[Required work]: Only those lines in the data below from the line containing "Instruction: Open the notifications bell icon" through the line containing "Task: Click Se connecter link", both included, should be restated word for word.

(Available data Opens)

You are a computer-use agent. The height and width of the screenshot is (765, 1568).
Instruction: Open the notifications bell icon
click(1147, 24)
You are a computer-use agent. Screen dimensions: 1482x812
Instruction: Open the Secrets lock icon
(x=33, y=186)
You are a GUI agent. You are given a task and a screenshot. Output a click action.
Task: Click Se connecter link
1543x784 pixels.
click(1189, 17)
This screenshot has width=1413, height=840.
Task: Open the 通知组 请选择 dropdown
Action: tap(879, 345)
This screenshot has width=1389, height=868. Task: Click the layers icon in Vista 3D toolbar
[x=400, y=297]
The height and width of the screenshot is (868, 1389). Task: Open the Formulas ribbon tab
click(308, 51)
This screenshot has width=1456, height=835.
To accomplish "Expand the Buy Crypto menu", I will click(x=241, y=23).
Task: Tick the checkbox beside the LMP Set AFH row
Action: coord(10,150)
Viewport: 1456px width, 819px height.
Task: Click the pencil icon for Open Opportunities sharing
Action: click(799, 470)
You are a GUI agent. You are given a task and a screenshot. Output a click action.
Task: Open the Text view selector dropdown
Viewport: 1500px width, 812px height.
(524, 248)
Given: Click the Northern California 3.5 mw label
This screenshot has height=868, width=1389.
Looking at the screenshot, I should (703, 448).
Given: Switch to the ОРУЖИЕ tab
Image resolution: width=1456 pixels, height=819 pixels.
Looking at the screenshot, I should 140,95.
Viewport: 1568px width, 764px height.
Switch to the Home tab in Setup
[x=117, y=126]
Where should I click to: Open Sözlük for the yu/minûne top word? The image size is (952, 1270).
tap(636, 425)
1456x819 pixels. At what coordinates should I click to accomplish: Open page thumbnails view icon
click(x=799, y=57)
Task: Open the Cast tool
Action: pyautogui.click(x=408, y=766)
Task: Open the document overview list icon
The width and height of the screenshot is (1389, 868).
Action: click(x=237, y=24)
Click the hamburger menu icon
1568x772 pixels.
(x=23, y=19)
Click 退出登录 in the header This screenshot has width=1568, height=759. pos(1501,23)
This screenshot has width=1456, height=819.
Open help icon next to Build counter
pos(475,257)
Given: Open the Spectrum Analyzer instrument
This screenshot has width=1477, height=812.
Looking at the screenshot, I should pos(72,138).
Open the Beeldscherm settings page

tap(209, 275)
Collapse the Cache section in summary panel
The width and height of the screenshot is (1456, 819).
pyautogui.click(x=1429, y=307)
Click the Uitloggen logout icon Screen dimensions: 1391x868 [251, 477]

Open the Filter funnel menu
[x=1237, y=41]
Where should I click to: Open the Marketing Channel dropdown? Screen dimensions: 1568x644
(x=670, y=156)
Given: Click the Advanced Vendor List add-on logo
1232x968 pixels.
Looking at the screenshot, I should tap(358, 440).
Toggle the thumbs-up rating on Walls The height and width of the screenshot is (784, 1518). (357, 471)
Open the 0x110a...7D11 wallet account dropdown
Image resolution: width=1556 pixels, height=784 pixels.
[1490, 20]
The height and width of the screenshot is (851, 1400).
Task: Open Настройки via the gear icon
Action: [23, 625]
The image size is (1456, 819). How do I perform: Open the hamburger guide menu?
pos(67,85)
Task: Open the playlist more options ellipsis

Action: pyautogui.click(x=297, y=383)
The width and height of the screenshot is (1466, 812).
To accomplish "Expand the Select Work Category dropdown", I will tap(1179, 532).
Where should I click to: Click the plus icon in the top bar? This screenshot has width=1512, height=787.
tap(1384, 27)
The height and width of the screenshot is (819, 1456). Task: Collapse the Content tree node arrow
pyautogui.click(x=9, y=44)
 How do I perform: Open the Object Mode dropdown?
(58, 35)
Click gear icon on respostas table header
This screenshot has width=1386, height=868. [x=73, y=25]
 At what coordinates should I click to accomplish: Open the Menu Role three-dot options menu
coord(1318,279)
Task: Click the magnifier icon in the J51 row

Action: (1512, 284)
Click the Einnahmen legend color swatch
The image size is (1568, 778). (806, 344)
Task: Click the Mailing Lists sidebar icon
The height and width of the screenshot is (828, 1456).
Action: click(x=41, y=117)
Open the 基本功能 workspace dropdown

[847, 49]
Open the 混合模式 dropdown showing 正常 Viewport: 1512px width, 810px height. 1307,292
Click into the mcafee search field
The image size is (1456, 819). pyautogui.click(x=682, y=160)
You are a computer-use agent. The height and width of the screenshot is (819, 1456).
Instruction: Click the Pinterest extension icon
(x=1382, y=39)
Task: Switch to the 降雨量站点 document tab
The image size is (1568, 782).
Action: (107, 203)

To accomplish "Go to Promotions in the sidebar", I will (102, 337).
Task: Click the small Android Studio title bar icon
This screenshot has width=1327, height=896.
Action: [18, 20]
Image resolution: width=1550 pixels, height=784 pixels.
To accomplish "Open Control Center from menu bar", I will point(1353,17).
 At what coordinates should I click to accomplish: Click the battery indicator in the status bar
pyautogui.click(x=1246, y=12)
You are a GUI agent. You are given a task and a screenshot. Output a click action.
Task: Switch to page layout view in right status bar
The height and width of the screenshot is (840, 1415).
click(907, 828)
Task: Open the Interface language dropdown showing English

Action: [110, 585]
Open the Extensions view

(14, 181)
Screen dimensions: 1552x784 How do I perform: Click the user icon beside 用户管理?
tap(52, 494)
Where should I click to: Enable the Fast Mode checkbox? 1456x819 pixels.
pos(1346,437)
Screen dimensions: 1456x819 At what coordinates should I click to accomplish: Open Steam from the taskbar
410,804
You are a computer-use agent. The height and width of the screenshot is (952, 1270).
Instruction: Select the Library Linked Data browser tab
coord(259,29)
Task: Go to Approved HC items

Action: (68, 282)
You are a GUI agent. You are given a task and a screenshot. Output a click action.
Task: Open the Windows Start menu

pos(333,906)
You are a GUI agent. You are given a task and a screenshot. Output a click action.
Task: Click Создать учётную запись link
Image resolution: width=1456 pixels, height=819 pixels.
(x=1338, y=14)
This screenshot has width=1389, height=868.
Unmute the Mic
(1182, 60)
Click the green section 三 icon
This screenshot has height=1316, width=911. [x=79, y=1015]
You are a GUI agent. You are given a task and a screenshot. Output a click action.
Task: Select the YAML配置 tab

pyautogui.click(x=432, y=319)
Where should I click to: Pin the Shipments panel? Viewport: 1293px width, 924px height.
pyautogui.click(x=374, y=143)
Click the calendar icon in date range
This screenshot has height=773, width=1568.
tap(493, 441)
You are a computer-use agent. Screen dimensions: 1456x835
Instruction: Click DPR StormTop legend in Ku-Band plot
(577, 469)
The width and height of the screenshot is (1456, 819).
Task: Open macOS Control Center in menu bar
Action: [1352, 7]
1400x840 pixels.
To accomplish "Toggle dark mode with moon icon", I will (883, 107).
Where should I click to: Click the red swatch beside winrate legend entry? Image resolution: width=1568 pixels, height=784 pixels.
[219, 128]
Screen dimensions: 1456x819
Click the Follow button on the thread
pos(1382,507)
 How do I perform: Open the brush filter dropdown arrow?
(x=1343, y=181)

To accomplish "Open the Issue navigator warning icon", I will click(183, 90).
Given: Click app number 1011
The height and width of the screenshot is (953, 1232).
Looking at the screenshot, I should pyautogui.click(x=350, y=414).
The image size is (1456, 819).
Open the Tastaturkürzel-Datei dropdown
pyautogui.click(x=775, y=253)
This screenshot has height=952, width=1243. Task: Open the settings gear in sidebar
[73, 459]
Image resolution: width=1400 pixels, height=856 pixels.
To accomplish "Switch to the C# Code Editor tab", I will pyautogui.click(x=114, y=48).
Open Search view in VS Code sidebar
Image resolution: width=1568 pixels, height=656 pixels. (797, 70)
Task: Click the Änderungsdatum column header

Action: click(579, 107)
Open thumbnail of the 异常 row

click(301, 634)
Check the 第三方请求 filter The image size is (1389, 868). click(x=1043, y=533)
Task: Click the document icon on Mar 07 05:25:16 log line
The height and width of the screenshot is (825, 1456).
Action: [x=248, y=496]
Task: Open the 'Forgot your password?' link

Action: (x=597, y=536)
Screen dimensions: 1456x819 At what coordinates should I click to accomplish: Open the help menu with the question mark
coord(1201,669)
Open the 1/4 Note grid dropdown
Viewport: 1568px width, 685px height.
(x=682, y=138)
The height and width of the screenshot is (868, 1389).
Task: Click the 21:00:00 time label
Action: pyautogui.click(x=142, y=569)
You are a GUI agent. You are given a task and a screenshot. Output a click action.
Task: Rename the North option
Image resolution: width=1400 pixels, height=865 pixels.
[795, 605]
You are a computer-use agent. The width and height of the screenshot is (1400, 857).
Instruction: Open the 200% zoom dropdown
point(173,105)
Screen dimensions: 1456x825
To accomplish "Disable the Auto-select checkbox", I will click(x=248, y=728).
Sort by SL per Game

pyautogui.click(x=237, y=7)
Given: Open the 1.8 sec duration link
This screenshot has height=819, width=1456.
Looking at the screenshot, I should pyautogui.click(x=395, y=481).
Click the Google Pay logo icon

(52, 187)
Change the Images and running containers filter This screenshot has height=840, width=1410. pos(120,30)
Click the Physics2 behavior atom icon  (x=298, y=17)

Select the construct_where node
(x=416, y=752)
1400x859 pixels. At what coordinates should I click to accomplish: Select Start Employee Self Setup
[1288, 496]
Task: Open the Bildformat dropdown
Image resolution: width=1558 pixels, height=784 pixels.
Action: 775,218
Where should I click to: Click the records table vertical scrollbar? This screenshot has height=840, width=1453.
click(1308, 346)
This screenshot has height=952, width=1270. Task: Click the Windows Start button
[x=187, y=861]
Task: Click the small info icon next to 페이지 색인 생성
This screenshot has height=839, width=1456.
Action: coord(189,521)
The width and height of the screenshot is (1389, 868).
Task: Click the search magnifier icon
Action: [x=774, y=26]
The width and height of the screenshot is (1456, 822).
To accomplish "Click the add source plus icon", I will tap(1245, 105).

(Available data Closes)

[Solution to this task]:
Instruction: Open the notifications bell icon
click(1147, 24)
You are a computer-use agent. Screen dimensions: 1482x812
Instruction: Open the Secrets lock icon
(x=33, y=186)
You are a GUI agent. You are given a task and a screenshot. Output a click action.
Task: Click Se connecter link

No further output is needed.